Providence, États-Unis — Un juge fédéral a donné raison, vendredi 5 juin 2026, à une coalition d’organisations de défense des immigrés et de syndicats, en annulant une série de mesures prises par l’administration Trump à l’encontre des ressortissants de 39 pays. Le magistrat a jugé que ces restrictions, imposées depuis novembre 2025, étaient illégales et motivaient par un « sentiment anti-immigrés ».
Le juge en chef du district fédéral de Providence (Rhode Island), John McConnell, a estimé que les services de citoyenneté et d’immigration des États-Unis (USCIS) avaient adopté des politiques « illicites » qui suspendaient de fait toute décision finale sur les demandes d’asile, de permis de travail, de cartes vertes et de naturalisation pour les personnes originaires de ces 39 nations, situées principalement en Afrique, en Asie et au Moyen-Orient.

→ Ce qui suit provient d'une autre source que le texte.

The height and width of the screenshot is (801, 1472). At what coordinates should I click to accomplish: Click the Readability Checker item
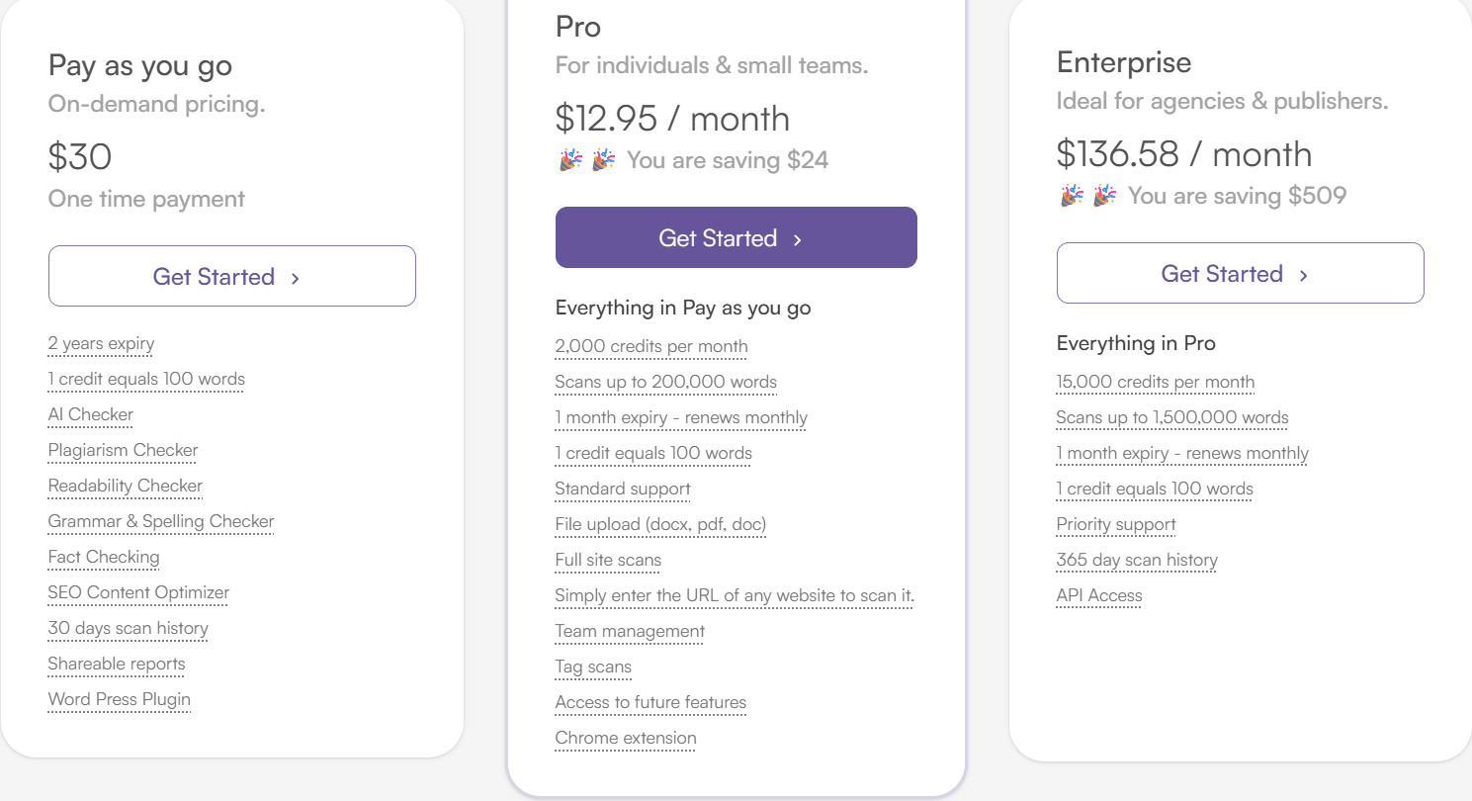point(125,486)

Dans sa décision, le juge McConnell a sévèrement critiqué l’argumentaire de la Maison-Blanche, estimant que les « préoccupations prétextuelles de ‘sécurité nationale’ masquent des sentiments anti-immigrés ». Il a souligné que la politique contestée « a plongé la vie d’innombrables immigrés vivant aux États-Unis dans un vide juridique indéterminé ». « La suspension des adjudications de l’USCIS ne peut être attribuée à quoi que ce soit que ces individus auraient fait de mal ; elle découle uniquement du hasard de leur naissance », a écrit le magistrat.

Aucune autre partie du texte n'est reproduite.